Losley spun round to stop them—

‘Hoi!’ shouted Costain.

He kicked over the cauldron, sending water that smelled like decay roaring across a floor that exploded with dust on contact with it.

She turned to deal with that—

‘Losley!’

That was Ross, yelling what she was doing so the witch could hear it, as Ross unloaded the first super-soaker professional-standard water-pistol carbine full of piss and London holy water into
her new container of soil.

But it wasn’t working! It kept flying off it.

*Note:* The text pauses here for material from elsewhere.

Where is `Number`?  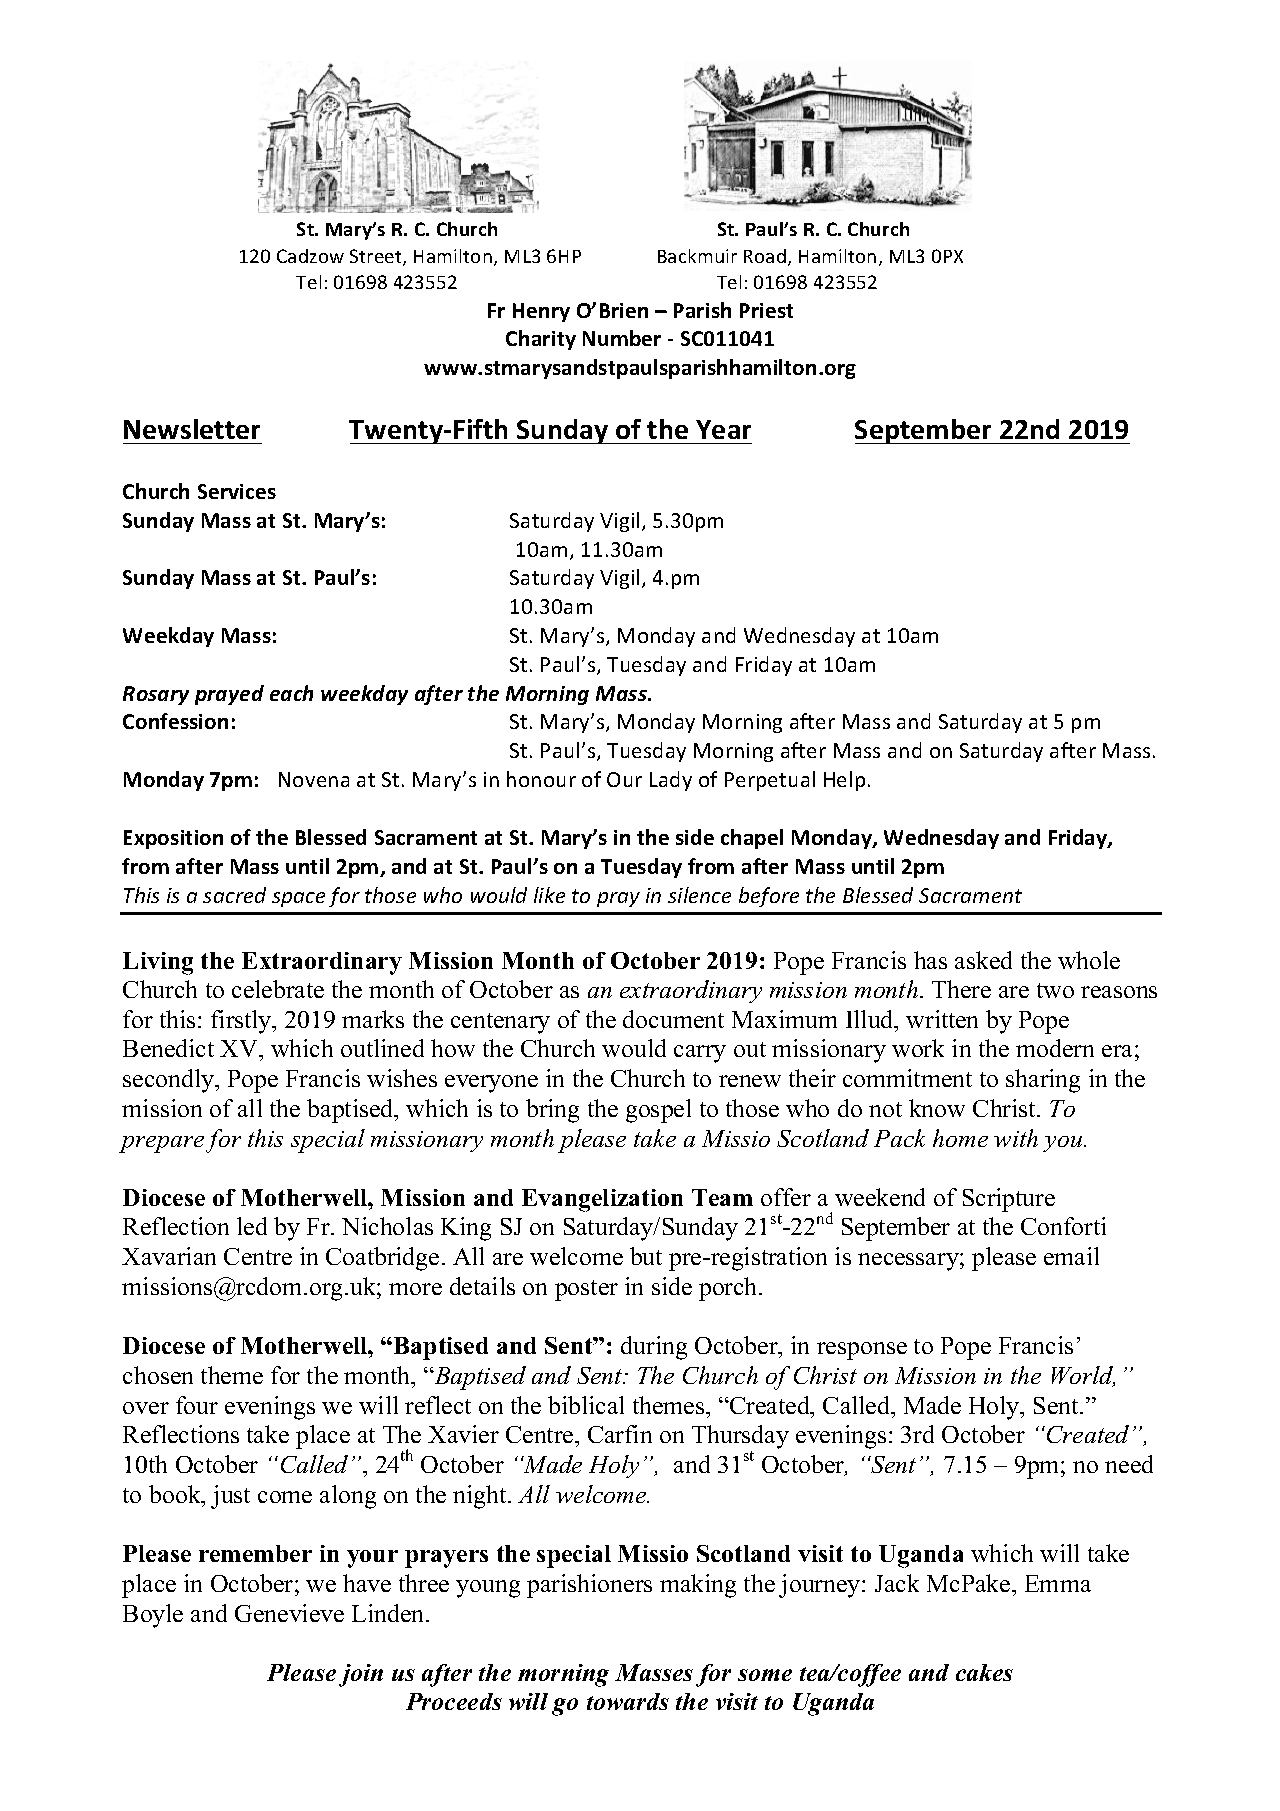 Number is located at coordinates (622, 338).
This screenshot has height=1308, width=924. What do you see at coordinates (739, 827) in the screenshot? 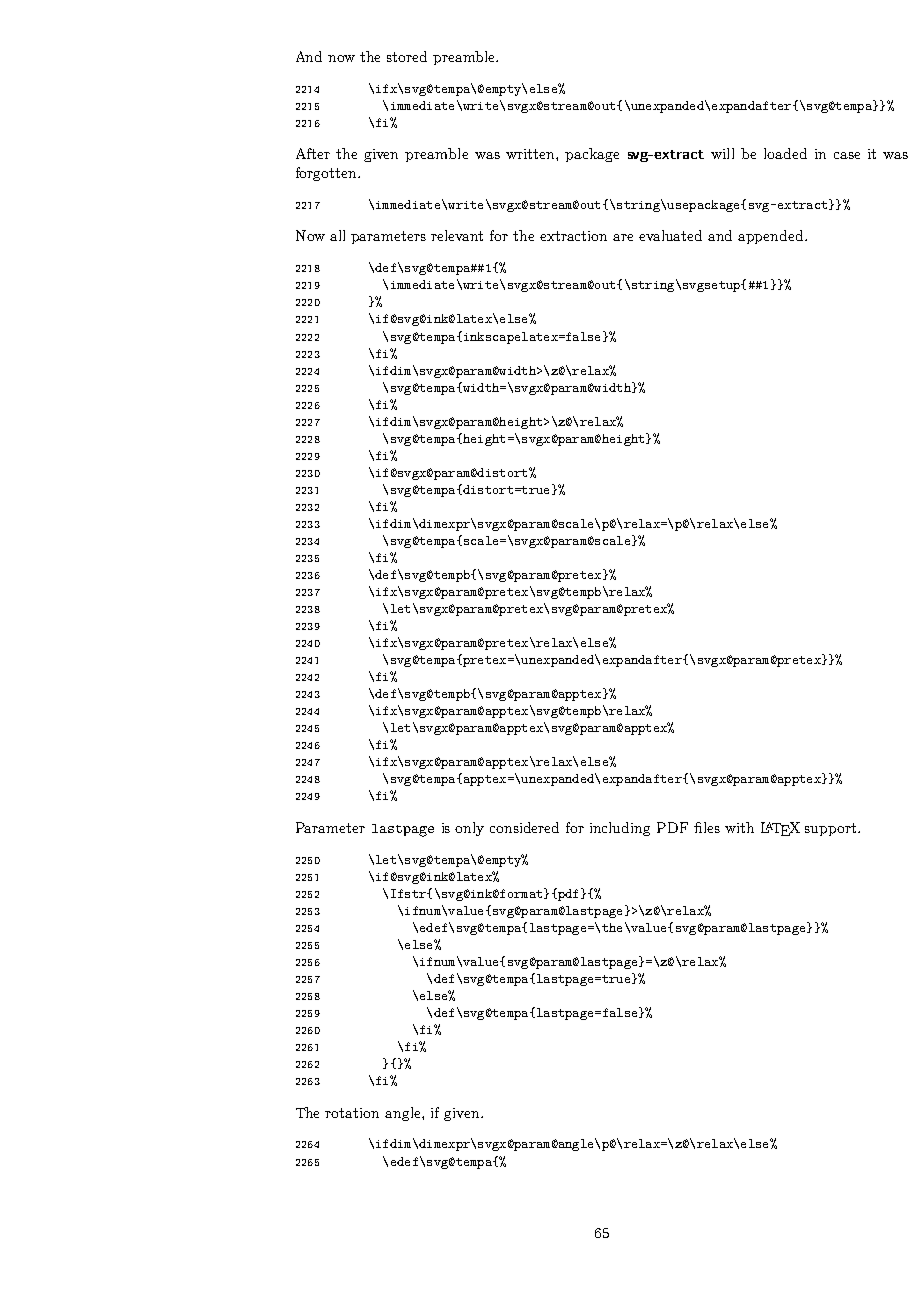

Something was protecting it—

The witch had thought of that. She’d changed it.

Losley spun back again to Quill, triumphantly.

But the uniforms were out of there now, the kids were gone.

And now Sefton had thundered up behind Quill, on his run up, throwing something with great weight right past his shoulder. The bagful of Millwall FC soil caught Losley full in the face. She
screeched – like nails on a million blackboards. The uniforms must just be seeing an old woman screaming at all the ridiculous things they were doing to her but, for all that, Quill’s
team were being proved right.

Yelling something incoherent, Ross ran into close quarters and let fly with the second carbine, pumping pure London holy water all over Losley. They had no idea if it would work, but the more
the merrier.

Quill took the silver handcuffs from his pocket. ‘Off her feet!’ he yelled.

The four of them grabbed her at once, and they overcame their fear and they lifted her as if she was nothing – a bone frame with special effects attached – and they made for that
table with her, keeping her feet from the floor. They had the advantage of surprise this time. They had learned this time. They had conquered their fear.